Bang on a Can are best known for their music marathons which have been described as “Lollapalooza advised by the ghost of John Cage”. Get a bit high, throw on a t-shirt and pair of jeans, and you’ll fit perfectly well at the Bang on a Can music marathon. It’s all the class of classical without the ass. These motherfuckers live on the outer edge of what music is and they’re laid back, fun, and unpretentious. It’s no surprise that Bang on the Can All-Stars are playing Brooks’s pieces, they’re of the same world and mind.

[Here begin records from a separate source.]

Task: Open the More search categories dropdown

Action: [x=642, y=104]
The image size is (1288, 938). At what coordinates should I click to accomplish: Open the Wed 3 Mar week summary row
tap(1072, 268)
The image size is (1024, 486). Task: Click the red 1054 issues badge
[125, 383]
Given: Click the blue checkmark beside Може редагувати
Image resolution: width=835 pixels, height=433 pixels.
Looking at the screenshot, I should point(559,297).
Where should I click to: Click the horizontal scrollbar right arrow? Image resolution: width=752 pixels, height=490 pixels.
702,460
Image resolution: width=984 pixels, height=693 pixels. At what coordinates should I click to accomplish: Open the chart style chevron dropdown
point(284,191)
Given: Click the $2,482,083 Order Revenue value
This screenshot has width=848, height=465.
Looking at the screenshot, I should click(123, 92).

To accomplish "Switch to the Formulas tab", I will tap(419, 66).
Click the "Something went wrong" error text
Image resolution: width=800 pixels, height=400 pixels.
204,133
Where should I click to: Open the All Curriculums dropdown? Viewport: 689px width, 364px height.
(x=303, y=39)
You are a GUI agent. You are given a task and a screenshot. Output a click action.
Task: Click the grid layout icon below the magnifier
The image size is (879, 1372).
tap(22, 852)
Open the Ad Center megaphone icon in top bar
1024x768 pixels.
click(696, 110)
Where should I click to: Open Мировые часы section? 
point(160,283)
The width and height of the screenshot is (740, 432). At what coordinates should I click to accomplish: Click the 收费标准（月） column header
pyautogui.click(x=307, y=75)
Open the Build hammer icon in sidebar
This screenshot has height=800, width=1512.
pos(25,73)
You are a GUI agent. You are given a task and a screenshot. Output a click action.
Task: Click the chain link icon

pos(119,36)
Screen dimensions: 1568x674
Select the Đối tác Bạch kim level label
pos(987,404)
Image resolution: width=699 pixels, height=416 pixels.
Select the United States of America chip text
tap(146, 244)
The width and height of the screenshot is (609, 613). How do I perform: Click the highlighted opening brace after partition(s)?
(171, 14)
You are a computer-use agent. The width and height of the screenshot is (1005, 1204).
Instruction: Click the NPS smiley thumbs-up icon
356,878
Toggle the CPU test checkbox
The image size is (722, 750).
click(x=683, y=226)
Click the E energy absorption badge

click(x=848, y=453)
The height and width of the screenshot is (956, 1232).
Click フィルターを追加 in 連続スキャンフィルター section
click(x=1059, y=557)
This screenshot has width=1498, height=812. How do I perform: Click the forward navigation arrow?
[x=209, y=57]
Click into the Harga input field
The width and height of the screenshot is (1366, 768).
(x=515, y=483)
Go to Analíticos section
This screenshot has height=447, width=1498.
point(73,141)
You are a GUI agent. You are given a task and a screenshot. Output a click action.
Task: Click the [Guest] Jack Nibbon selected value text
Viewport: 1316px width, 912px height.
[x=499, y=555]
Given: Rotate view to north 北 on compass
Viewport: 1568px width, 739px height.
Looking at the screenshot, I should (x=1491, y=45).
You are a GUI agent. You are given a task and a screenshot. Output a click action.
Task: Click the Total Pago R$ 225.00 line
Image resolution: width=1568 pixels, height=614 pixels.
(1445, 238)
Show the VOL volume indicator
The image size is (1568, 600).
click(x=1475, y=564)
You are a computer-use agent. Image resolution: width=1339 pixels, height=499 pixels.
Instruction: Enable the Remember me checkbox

After the Treewatcher starts off this bitch with some majorly psychedelic guitar. After about 5 seconds in a tight line of strings swims around this main line. Already you’re in some uncharted territory. Capriccio on the Departure of a Beloved Brother is the second piece. It starts off with a hum from a vinyl’s static strip before playing some Satie like piano. After the piano fades, rock drums and harpsichord take up the space. The third piece, The Passion, is the longest piece and ends the album. If you haven’t figured it out by now, Brooks doesn’t give a fuck. He’ll throw in an electric bass next to a piccolo if it gets him where he wants to go. It would all seem too strange and silly if it didn’t work. That’s Brooks. His pieces are made out of an odd assortment of instruments. They can sometimes sound a bit funny. But it’s like watching a kid build a rocket-ship out of a refrigerator box and things found around the house. It’s fun. It makes you smile. It makes you wonder how you suddenly became so cynical. The big surprise comes when the fucking thing leaves the stratosphere.